Imagine, au Québec, une personne sur quatre a déjà été victime de discrimination à l’égard de son poids, que ce soit dans des relations personnelles, dans des magasins, au travail, dans la recherche de logement ou dans le système de santé. Cette statistique, n’est pas un mensonge — j’exagère pas promis juré, c’est Léger Marketing qui le dit — et illustre l’ampleur de la grossophobie et de ses effets dévastateurs sur la sexualité. Mais au-delà des commentaires des autres, on sait très bien qu’on est souvent notre meilleure critique : allô à la grossophobie internalisée. C’est pourquoi il est pertinent d’ouvrir la discussion à ce sujet afin de s’interroger : comment ce phénomène affecte-t-il la sexualité des personnes concernées ? Quels sont ses mécanismes, ses manifestations, et surtout, comment s’en libérer ?

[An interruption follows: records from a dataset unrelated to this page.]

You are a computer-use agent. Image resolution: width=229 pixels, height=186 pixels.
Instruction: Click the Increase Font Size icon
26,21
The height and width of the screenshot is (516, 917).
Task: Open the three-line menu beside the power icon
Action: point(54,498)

Comprendre la grossophobie internalisée
Définition et origines
La grossophobie se définit comme l’ensemble des attitudes, comportements et discriminations visant les personnes avec un corps gros. Ses manifestations en société passent par des stéréotypes, des moqueries, de l’exclusion, voire des violences physiques ou psychologiques envers les personnes grosses. Mais la grossophobie ne s’arrête pas là : elle peut être intériorisée par les personnes elles-mêmes, en finissant par croire et adopter les préjugés des autres et ainsi vivre du ressentiment envers leur propre corps.
La grossophobie internalisée naît d’un processus d’intériorisation des normes sociales, des discours médiatiques et des injonctions à la minceur. Le bon vieux WeightWatchers à nos mamans. Dès l’enfance, les individus sont exposés à des représentations négatives des corps gros : dans les publicités, les films, les réseaux sociaux. C’est dans ces mêmes représentations qu’on voit la minceur glorifiée, tandis que la grosseur est associée à la paresse, au manque de volonté, voire à l’échec moral. En effet, 37 % des Québécois·es jugent que les personnes grosses ont un mauvais contrôle d’elles-mêmes, et 18 % estiment qu’elles sont paresseuses… À force de vivre cette pression constante, ça peut conduire à une autodévalorisation et à une honte profonde de son propre corps.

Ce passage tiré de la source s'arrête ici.